Figure 13. Comparison between the reference and mitigated beams by oblique projection across the modified close-pack square $6\times6$ footprint. Each beam has a central heatmap showing the difference between reference and mitigated beams in dB. The red dashed circle marks the half power point, white shows no change to the beam. Purple is an increase in gain, resulting from changes to the weights by introducing the green null (decrease in gain). All differences are within -3 to 2.5 dB and primarily limited to the outer lobes as predicted by the modelling. The top and side panels of each heatmap show a slice through the main beam at the grey dashed lines of each heatmap. These subplots show the reference beam (blue) and mitigated beam (overlaid in orange) with the normalised linear gain using solid curves and gain in dB using dashed curves.

The subplots in Fig. 13 (the top and right panels of each individual heatmap) show a slice across the main heatmap through the maximum of the beam identified by horizontal and vertical dashed grey lines, respectively, similar to (and with the same colours as) Fig. 4. The top and side panels show the reference beam in blue and the mitigated beam overlay in orange through that slice. The solid curves show the normalised linear gain.
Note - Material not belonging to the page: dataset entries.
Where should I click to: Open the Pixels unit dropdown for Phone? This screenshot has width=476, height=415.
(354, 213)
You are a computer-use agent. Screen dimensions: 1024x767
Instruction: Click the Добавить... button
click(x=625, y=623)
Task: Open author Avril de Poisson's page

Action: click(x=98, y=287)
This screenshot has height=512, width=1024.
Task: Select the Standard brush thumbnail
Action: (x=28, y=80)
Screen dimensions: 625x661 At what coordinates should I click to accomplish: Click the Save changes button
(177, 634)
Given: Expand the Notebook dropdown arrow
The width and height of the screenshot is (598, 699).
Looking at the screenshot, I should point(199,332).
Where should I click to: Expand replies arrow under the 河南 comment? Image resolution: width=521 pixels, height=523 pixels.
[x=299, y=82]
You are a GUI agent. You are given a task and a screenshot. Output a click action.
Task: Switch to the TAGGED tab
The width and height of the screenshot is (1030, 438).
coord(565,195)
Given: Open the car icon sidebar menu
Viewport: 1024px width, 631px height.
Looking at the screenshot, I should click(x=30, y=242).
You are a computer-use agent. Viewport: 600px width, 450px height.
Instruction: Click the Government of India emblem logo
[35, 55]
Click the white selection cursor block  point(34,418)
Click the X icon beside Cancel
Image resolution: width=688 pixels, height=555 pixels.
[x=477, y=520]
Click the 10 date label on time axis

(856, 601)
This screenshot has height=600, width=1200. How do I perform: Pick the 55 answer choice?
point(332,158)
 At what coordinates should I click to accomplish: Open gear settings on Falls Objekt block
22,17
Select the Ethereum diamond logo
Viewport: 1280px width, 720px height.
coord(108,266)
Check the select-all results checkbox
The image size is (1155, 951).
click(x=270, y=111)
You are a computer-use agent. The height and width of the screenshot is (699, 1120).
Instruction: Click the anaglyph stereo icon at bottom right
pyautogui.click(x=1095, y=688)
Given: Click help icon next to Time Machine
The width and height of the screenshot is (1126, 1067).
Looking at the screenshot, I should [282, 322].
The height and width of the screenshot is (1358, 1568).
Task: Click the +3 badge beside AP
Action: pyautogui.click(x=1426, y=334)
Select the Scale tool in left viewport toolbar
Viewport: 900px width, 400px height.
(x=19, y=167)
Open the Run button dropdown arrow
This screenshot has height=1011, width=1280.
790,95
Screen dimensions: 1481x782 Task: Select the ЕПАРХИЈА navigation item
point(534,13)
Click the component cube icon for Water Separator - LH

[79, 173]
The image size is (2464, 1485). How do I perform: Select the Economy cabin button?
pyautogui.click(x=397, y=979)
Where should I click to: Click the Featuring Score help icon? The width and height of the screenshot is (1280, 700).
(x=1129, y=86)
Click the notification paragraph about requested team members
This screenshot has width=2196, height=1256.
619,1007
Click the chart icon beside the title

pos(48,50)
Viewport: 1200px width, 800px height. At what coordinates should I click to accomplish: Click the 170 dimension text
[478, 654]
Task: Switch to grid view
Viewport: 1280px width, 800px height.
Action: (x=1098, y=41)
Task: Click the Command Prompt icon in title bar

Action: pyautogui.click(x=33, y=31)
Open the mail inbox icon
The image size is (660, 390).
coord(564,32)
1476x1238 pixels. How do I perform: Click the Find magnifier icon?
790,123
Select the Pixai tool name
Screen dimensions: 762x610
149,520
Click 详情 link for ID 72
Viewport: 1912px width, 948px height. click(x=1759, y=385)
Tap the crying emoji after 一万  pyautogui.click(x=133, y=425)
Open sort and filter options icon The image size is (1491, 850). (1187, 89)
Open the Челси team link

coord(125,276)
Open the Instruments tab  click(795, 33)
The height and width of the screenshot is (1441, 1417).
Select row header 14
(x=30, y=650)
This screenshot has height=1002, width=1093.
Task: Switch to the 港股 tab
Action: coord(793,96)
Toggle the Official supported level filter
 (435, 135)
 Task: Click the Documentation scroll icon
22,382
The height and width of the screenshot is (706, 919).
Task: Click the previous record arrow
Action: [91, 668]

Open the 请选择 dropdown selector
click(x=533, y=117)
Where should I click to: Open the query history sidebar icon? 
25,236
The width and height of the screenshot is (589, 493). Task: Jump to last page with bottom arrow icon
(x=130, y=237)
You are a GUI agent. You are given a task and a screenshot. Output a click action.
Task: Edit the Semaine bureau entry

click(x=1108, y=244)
The dashed curves show the beamformed response in dB.

Two points worth noting; first, in Fig. 13, had the interferer been external to ASKAP’s receivers, the suppressed direction of the interferer (Green) would have been ‘better defined’. Second, Figs. 11 and 13 have been interpolated to a higher resolution from the original holography measurements.

On average the mitigated beam differs from the main beam about the half power point by only 0.02%, with a range of just over 1.5% and standard deviation of 0.4%. Fig. 13 shows that all differences are within -3 to 2.5 dB of the reference beam and, in line with our modelling, changes to the beam shape are limited to the outer sidelobes.